Now, when a service needs to perform traffic shifts, the code reads in alignment with the intent (“I want to request traffic drain for this span, so I call the DrainTraffic API and poll using the GetTrafficStatus API”) instead of reading as a translation of the full process (“I have to read from this table, then ingest some data, then poll a ticket until it’s in the Active state”). Making changes is radically simple as well since we implement and rollout the changes in a single service. Clients everywhere are unchanged while the microservice executes the new process on their behalf.
Why This Matters More Now
When you hear “automating operational processes,” an opportunity that comes to mind is likely LLM integration. We have spent a few years tinkering with various agentic services that seek to unburden engineers from operational load. I won’t go into those projects here, but one thing we have experienced is an agent’s ability to carry out some task is weak when it is operating within an accreted system. And I don’t blame the technology - if you gave me a system prompt and our internal APIs, I probably couldn’t curl everything in the right order with the right payloads either. Maybe you can plop an agent into an accreted system and invest in better prompts or advanced agentic systems like planning, memory management, and agent handoffs; however, this just further externalizes the complexity.

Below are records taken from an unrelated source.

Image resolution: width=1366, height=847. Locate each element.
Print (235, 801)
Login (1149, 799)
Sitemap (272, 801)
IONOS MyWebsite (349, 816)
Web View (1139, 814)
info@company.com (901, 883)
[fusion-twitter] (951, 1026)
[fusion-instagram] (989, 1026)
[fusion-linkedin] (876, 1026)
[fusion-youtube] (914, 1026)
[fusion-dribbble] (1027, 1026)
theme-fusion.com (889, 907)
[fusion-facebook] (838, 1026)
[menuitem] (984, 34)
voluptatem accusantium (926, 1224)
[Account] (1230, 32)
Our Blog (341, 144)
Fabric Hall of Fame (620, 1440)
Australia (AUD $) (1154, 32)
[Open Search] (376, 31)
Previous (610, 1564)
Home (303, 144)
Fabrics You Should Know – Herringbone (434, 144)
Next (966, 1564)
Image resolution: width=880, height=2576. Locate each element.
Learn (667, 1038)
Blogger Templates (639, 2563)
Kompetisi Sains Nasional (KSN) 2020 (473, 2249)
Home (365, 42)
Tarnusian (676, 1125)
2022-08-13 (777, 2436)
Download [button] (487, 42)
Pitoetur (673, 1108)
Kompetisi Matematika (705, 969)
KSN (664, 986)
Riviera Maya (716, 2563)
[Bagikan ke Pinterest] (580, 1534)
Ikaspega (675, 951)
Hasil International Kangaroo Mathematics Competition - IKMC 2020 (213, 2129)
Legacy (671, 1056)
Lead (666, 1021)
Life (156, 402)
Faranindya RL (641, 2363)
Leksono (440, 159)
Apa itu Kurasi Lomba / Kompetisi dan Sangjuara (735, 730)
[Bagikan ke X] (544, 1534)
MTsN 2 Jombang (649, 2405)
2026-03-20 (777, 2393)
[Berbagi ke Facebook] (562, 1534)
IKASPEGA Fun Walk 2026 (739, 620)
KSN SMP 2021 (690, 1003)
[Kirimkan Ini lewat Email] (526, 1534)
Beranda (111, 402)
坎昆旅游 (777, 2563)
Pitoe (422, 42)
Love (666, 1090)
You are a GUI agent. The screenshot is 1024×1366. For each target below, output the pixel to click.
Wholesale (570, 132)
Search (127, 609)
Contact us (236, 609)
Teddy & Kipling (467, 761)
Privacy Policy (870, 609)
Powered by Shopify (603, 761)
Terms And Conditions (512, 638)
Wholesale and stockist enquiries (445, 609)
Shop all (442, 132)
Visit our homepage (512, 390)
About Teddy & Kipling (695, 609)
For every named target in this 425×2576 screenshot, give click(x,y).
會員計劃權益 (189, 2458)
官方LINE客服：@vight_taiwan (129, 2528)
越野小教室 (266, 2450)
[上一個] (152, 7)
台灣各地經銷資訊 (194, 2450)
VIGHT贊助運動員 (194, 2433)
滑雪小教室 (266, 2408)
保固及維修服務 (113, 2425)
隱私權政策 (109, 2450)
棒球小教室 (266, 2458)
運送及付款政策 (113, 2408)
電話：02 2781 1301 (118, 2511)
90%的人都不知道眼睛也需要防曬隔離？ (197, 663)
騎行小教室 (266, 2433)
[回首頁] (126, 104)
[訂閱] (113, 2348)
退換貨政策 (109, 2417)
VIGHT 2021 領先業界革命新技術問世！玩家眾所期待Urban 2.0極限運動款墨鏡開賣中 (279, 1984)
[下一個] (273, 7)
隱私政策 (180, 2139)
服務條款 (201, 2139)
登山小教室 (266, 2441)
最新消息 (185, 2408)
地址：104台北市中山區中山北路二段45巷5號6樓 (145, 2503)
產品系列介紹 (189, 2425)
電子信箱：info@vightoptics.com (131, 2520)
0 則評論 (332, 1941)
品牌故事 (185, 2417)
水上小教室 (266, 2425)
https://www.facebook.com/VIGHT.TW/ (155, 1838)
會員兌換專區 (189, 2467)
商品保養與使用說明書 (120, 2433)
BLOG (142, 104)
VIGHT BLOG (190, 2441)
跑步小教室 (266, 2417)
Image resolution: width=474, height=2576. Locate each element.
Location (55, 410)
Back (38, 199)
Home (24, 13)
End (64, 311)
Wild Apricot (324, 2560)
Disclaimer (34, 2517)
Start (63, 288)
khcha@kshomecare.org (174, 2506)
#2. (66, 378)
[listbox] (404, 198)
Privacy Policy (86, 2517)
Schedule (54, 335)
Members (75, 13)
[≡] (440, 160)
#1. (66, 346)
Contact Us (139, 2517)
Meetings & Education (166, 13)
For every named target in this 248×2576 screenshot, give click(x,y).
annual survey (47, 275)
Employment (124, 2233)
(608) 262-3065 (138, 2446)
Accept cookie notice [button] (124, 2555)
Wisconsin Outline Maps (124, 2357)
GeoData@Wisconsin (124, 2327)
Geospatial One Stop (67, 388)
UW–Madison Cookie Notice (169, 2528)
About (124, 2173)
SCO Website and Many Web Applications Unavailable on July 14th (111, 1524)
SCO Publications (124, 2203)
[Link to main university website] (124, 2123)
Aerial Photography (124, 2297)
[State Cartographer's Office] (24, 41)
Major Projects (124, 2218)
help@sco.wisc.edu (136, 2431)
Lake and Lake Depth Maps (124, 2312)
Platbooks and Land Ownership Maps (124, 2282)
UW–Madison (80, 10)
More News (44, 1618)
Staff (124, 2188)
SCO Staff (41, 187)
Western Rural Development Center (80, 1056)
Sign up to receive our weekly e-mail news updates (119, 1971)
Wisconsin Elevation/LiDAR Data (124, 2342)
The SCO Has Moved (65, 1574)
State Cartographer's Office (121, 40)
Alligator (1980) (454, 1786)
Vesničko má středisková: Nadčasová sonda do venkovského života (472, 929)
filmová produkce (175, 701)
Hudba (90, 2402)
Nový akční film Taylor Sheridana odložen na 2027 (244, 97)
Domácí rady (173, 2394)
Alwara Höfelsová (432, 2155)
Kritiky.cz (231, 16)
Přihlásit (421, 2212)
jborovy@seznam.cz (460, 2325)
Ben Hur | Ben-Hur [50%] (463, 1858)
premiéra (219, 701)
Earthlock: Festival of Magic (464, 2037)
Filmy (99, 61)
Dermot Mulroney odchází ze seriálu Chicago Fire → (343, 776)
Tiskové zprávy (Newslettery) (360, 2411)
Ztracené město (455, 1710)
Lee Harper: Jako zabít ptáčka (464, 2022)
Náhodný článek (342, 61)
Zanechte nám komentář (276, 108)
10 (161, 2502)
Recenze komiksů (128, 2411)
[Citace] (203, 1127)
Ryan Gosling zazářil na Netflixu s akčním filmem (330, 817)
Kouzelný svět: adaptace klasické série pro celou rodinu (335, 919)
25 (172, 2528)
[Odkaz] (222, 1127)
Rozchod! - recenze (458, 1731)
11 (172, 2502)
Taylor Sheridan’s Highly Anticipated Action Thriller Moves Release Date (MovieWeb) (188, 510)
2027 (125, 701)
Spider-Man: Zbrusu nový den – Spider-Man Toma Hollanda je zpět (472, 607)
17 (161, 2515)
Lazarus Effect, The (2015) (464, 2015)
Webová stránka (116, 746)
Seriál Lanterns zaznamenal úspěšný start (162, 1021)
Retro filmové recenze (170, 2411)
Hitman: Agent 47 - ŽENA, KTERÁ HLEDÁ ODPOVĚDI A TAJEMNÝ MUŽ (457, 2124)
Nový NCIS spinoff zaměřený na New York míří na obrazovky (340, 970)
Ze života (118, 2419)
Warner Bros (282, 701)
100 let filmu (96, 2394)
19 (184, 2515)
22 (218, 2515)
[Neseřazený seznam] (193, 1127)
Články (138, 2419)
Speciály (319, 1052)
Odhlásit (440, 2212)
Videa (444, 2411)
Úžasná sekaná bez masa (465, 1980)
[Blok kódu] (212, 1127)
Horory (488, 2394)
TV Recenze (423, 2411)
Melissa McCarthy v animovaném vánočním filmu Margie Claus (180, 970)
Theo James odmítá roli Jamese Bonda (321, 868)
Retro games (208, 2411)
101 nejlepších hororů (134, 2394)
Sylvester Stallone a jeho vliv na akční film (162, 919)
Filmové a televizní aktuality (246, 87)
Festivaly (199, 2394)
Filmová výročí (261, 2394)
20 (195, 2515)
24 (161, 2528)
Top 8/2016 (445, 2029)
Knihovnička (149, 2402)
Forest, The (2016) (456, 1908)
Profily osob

If we want to enable effective agentic operations, we have to shift our systems to the right. An intent-based API is better to work with whether it’s consumed by an external service via REST or consumed by an agent via MCP. The funny part of this is we grapple with whether it’s worth simplifying complexity for ourselves but if you tell leadership it’s needed to enable agentic workloads - green light!
Is this a Revolution or a Rebellion
Bryan’s taxonomy outlines both revolutionary and rebellious systems. I was eager to label what I want to carry out as “revolutionary” - maybe I hold my intentions in too high regard. Looking back at the qualities ascribed to the different types of systems, I do see qualities of both in what I’m building. There is both the rejection of what came before and the concerted effort to innovate on the abstraction. Importantly for me, I now have a better framework and more precise language for reasoning about systems which I can apply to the rest of this endeavor and others going forward.
Ultimately, “turn a decentralized process into a microservice” is not a revolutionary suggestion. But the revolution isn’t in how we implement something; it’s in why we implement it - we want to provide an intent-based API that “sparks joy.”